ジャン・アンリ・ファーブル「昆虫記」のつづきとしてのヤン・ファーブル「死の天使」

文学であって詩集でもある「ファーブル昆虫記」は、いつもわたしの本棚の特等席にある。だからヤン・ファーブルについても、美術作品や舞台も何度か見たことがあった。そのくせ、今回は期待よりも歳をとったピーター・グリナウェイの映画に豪華だけどひたすら疲れさせられてしまうように、そんな豪華な疲労感の覚悟だけを抱えて全く予備知識なく埼玉へ。しかし、閉所恐怖症気味のわたしは、大ホールのくせに舞台の上に作られた密室に座布団を抱えさせられて押し込められただけで、血圧が上がったのか下がったのか目眩を覚える。そして、そんなわたしの血圧は、最後まであがりっぱなしだった。嫌な場所に閉じ込められたという手に汗がでる圧迫感から、この空間が永遠に続いてほしいと願う見事な高揚感と変わっていった。今回の舞台も1.2メートル四方の舞台の上に立つのがたった一人のダンサーであっても、これは舞踏ではなくて、演劇という舞台だった。四方の映像に写し出されるウイリアムフォーサイスやファーブルが作成した死のイメージに対峙させられて生の嗚咽をあげるのは、彼女ひとりではなくて観客全員であった。全ての動きと音と映像の静かな洪水と観客の体から出た何かが狭い空間を覆った。

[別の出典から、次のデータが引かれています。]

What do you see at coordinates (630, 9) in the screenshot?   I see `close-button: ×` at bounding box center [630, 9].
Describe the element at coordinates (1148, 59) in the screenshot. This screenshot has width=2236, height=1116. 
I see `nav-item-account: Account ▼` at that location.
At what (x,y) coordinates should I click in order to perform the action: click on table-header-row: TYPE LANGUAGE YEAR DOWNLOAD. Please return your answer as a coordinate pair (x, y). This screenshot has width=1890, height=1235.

すごいものを見てしまったという恍惚感と脱力感を抱えて埼玉からほとんど無意識に千葉まで生還できた。わたしやわたしを取り囲む家族や犬や猫たちにくっついただらしない生死の狭間も、あの舞台の上の鮮烈な生死の葛藤によって、晴れ晴れとした気持ちにさせられた。その晴れ晴れの勢いでジャンボシュークリームとジャンボプリンを気持ちよく食べて薬を飲んだ。わたしはわたしの周りの起こりうる出来事を、順序を間違えずにやっていこう。順序よくね。と自分に念を押す。そして、こういう時に限って次の日はまた沈んでしまうことを予感しながらも、わたしは明日の冬の海を走る支度を整えた。